Called. PETE M. JOHNSON, as president of the Bessemer Stake in Alabama. A professor of accounting at the  University of Alabama, Johnson is the first African American to serve as stake president in the Cotton State.

 

Elected. RANDALL THACKER, 39, as president of Affirmation, an organization serving gay & lesbian Mormons. A returned missionary and leadership coach from Washington DC, Thacker reorganized the group’s leadership and announced that Affirmation’s annual conference will be held September 12–15 in Salt Lake City.

 

Political. Stake president MATTHEW DeVISSER, 55, in the closing talk he gave at a stake conference in Sandy, Utah. In his 3 February speech, which received wide attention after being posted online, DeVisser lamented that U.S. voters had chosen “socialism over capitalism, entitlement over free enterprise, [and] redistribution and regulation over self-reliance.” DeVisser explained that he did not intend to be political, but that he had been moved to speak by the Holy Ghost.

 

Deceased. VICTOR B. CLINE, 87, an LDS psychologist in Utah who studied the effect of media violence on young minds. In addition to his teaching position at the University of Utah, Cline maintained a private practice and treated hundreds of clients addicted to pornography.

 

Featured. MITT, 65, and ANN ROMNEY, 63, in an interview on Fox News Sunday.
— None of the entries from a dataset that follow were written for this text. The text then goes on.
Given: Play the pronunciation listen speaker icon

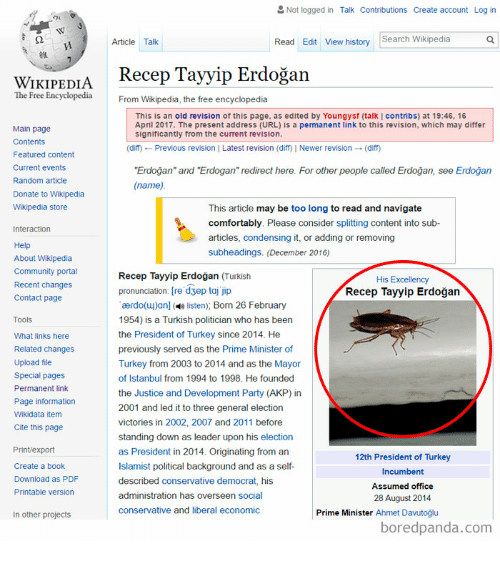Looking at the screenshot, I should coord(180,306).
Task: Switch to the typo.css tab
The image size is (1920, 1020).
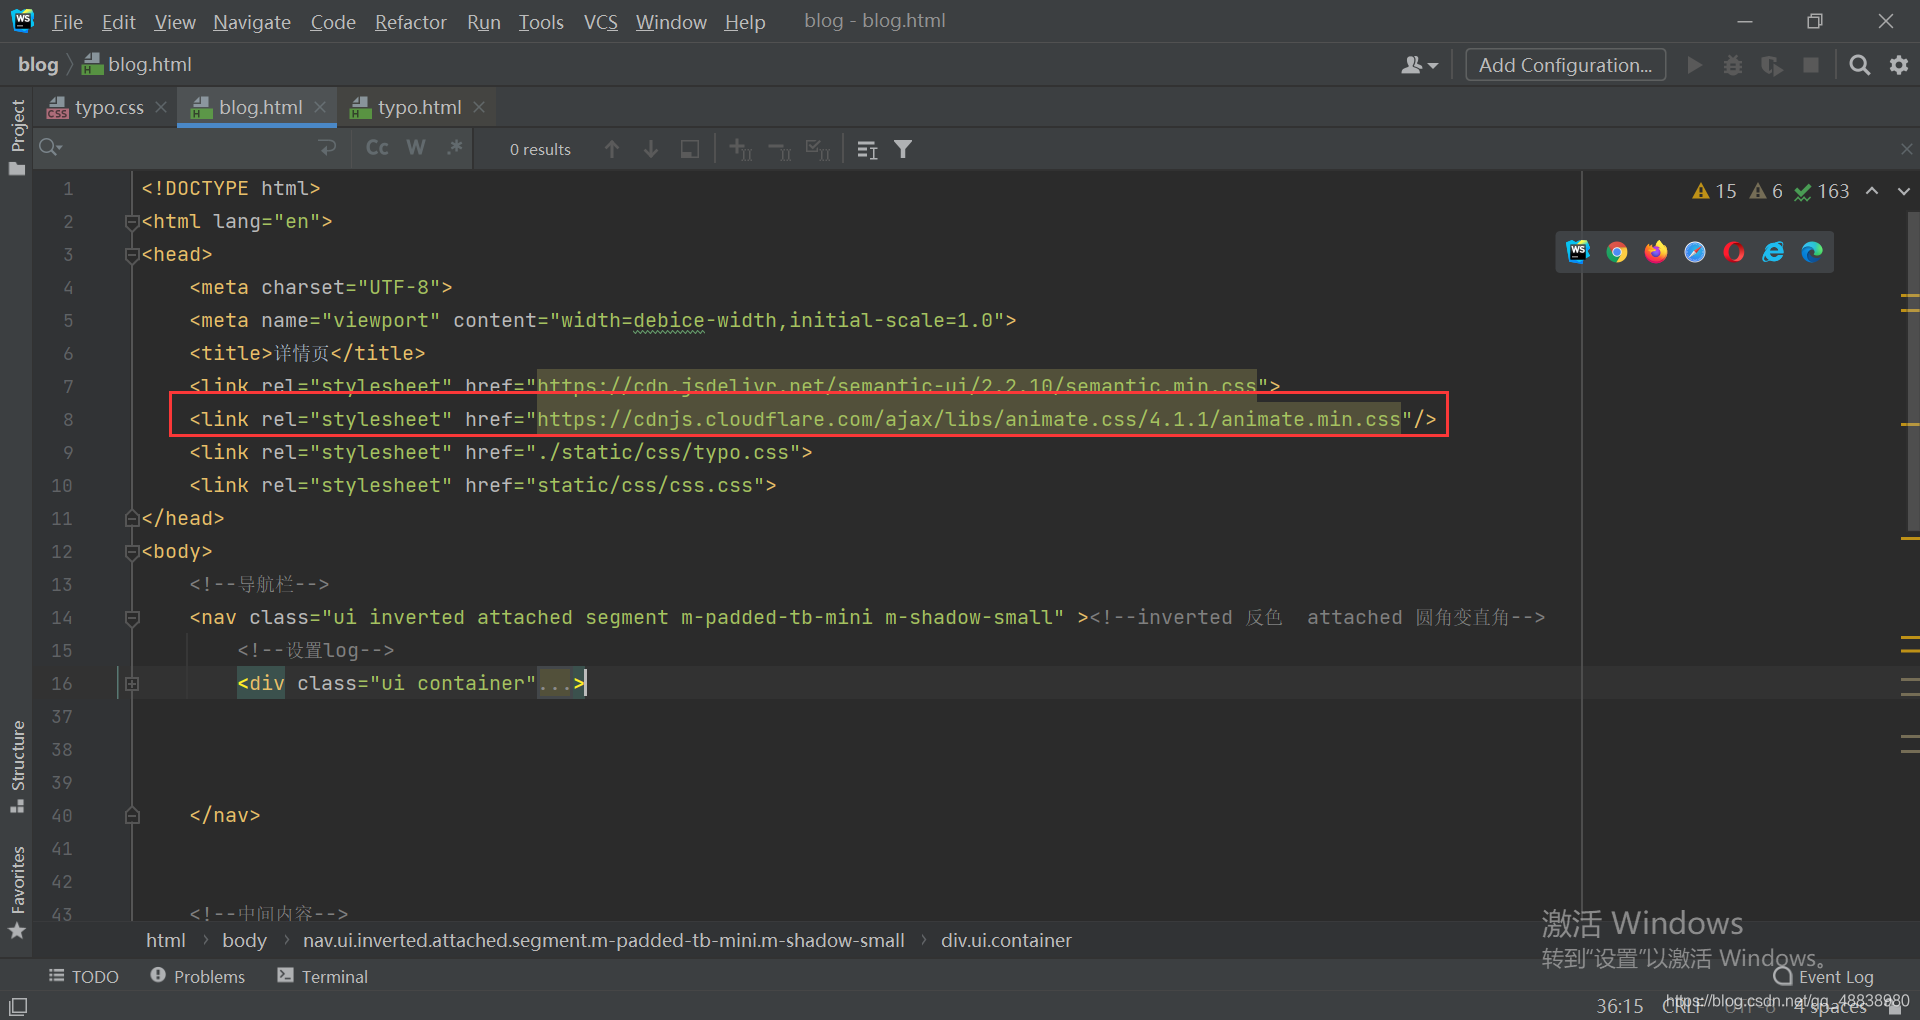Action: click(x=108, y=107)
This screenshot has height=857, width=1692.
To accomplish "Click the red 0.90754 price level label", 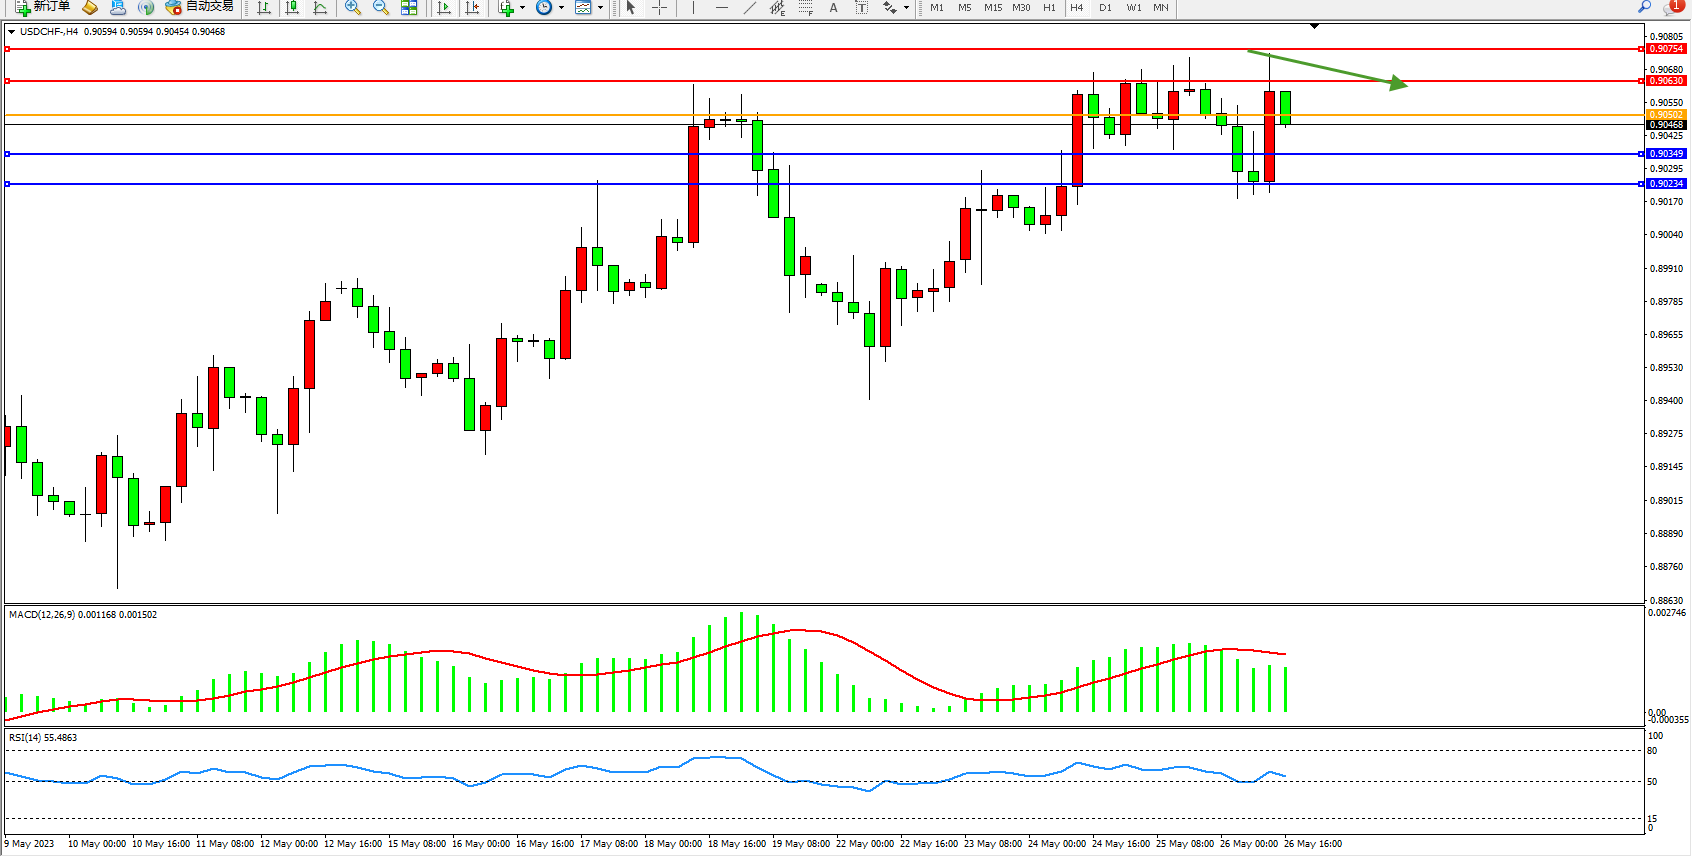I will (1666, 49).
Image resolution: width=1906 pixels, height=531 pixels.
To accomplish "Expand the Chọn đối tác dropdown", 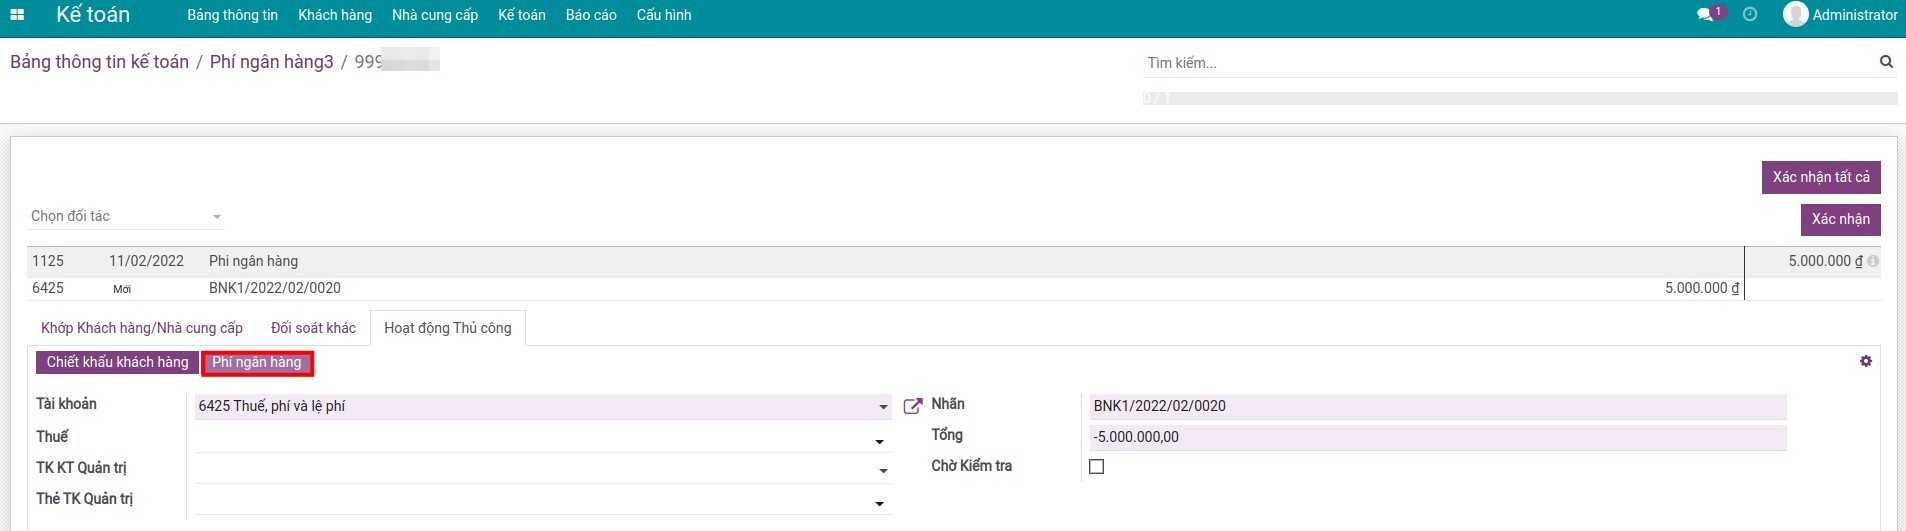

After four months out of the spotlight, the former presidential candidate said that “it kills [him] not to be there” (in the White House) and blamed his defeat on “the power of the incumbency” and the fact that people without health insurance “came out in large numbers to vote.” Ann Romney said that the media treated her husband unfairly and that the end of the campaign felt like the end of a church calling, when after serving “in a very high position, . . . you’re released and you’re nobody.”